Parents Try To Quash Pop Warner Subpoena
The Sports Law Insider has previously reported on the class-action suit started by parents whose sons played Pop Warner football as children and subsequently were found to suffer from chronic traumatic encephalopathy (CTE) after their deaths. The original complaint accused Pop Warner of failing to monitor games, practices, rules, equipment, and medical care to minimize long-term risks associated with brain injuries, failing to accurately diagnose brain injuries, and failing to approve the best equipment available. The complaint also accused USA Football of promoting safety programs of questionable value and issues flawed research to back up claims that its programs are effective in reducing the risk of concussions.

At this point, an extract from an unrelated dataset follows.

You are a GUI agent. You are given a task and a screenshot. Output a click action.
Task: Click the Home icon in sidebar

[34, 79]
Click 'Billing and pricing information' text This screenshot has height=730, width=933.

The case was brought in 2016 by two parents, Kimberly Archie and Joe Cornell, whose sons were found to have suffered from chronic traumatic encephalopathy (CTE) during postmortem autopsies, and two more parents, Debra McCrae and Shannon Barnes, had since joined. Archie’s son Paul Bright Jr. played from 1997 to 2004 and started to exhibit reckless and erratic behavior around 2008 before committing suicide in 2014. Joe Cornell’s son Tyler played from 1997 to 2002 and suffered from depression and other behavioral issues after his Pop Warner career. He also tragically committed suicide in 2014.

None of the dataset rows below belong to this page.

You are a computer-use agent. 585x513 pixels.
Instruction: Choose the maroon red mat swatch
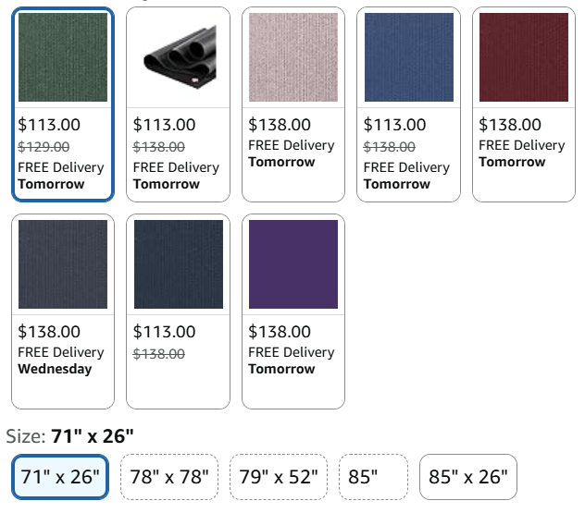pyautogui.click(x=523, y=57)
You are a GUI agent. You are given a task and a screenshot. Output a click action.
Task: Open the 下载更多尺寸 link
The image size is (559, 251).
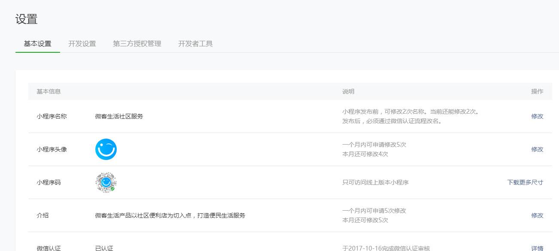point(525,182)
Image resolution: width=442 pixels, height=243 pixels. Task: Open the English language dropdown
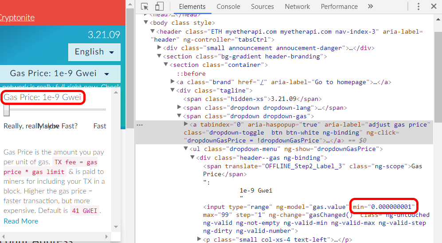point(94,52)
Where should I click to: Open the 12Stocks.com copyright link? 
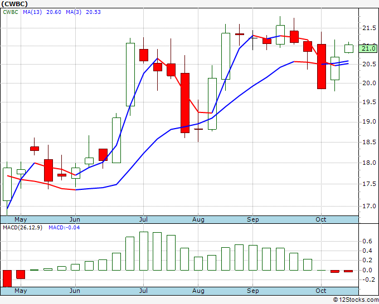(356, 300)
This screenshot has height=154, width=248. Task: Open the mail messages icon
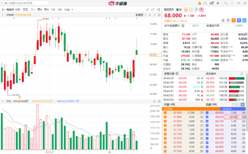tap(212, 3)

Now, on Thursday, July 5, 2018, the parents have asked the California Federal Court to deny Pop Warner’s request for police records related to Tyler Cornell’s April 2014 suicide. The parents have called the information irrelevant and cite privacy rights to block Pop Warner’s subpoena request to the Los Angeles Police Department for reports and documents about the suicide. The subpoena specifically requested witness statements, investigative reports and photographs, written and recorded interviews and any other supplemental reports.
In the parents’ motion to quash, the defendants’ subpoena is categorized as “unreasonable, irrelevant and an oppressive demand and further, an unreasonable violation of plaintiff’s right to privacy.” The motion also states, “As the records pertain to a suicide, there would be highly graphic photographs of the decedent that are irrelevant and invasive of plaintiff’s right to privacy, records from [the police department] surrounding the tragic passing of plaintiff’s deceased child are irrelevant to this action and have no bearing on this CTE case.” The plaintiffs do not believe that Pop Warner has shown any reason why the families’ privacy should be invaded other than the fact that the plaintiff has filed a class-action lawsuit against Pop Warner.
It will be up to Judge Phillip S. Gutierrez to decide if the subpoena is permissible case discovery.